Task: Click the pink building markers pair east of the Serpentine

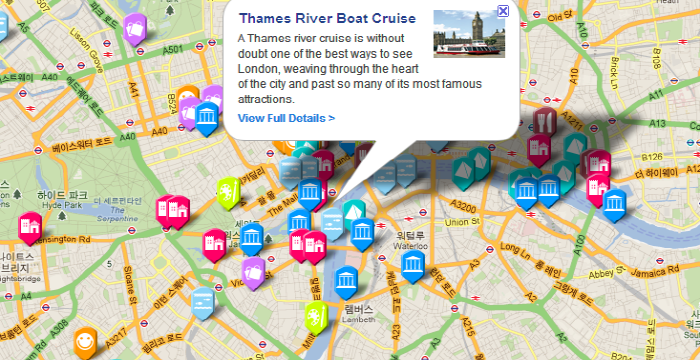Action: tap(173, 211)
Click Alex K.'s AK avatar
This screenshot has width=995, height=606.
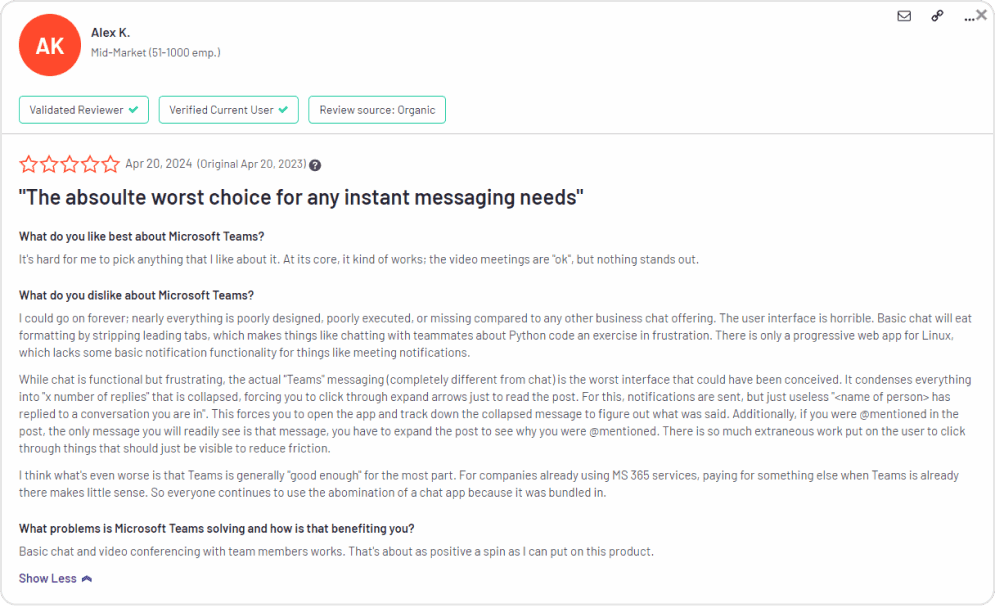(49, 45)
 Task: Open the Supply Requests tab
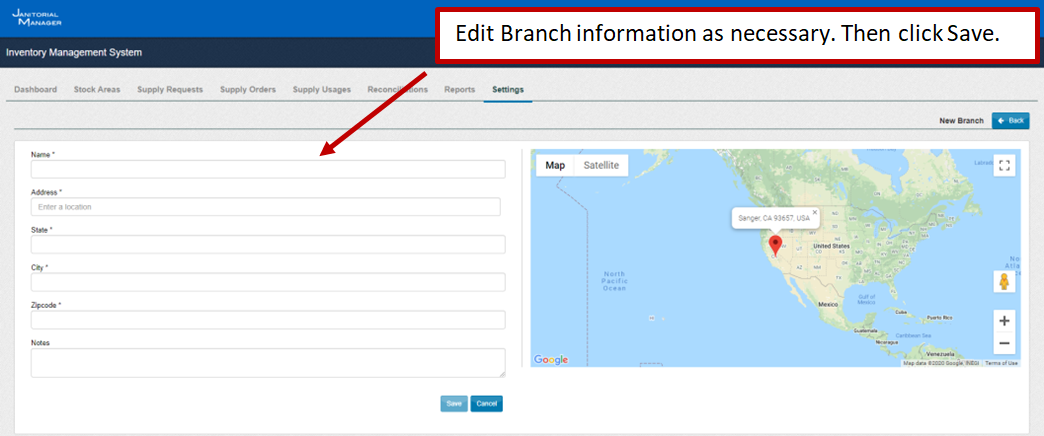click(x=170, y=90)
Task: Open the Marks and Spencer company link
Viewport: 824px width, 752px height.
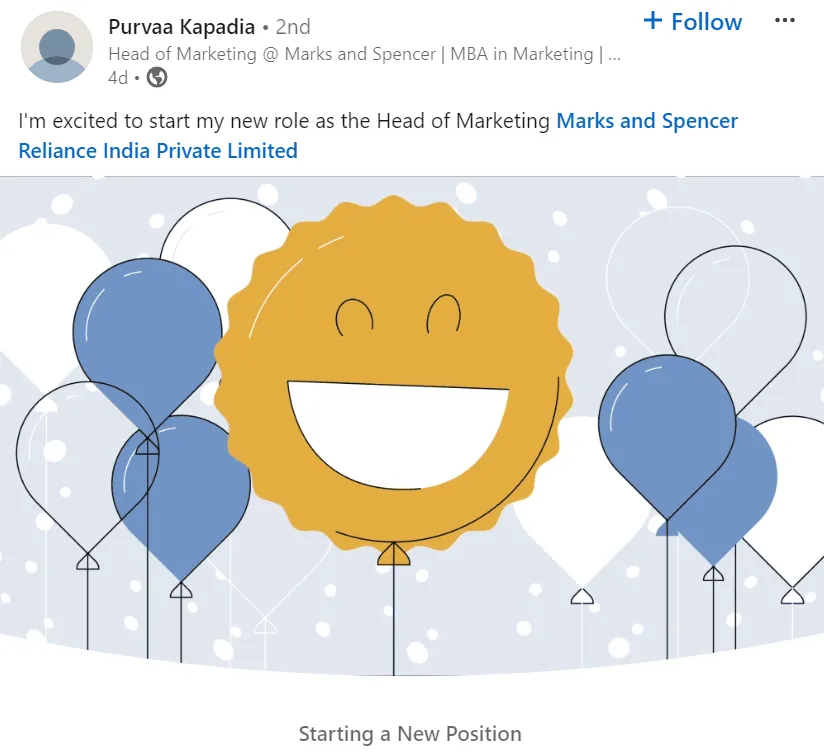Action: pyautogui.click(x=646, y=121)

+ + + + +

--- TASK PROMPT ---
Exact copy, no pictures: return the entries word for word.

--- ANSWER SECTION ---
Task: Click the pink building markers pair east of the Serpentine

Action: tap(173, 211)
Click Alex K.'s AK avatar
This screenshot has width=995, height=606.
(49, 45)
 Task: Open the Supply Requests tab
click(x=170, y=90)
Task: Open the Marks and Spencer company link
Viewport: 824px width, 752px height.
Action: pyautogui.click(x=646, y=121)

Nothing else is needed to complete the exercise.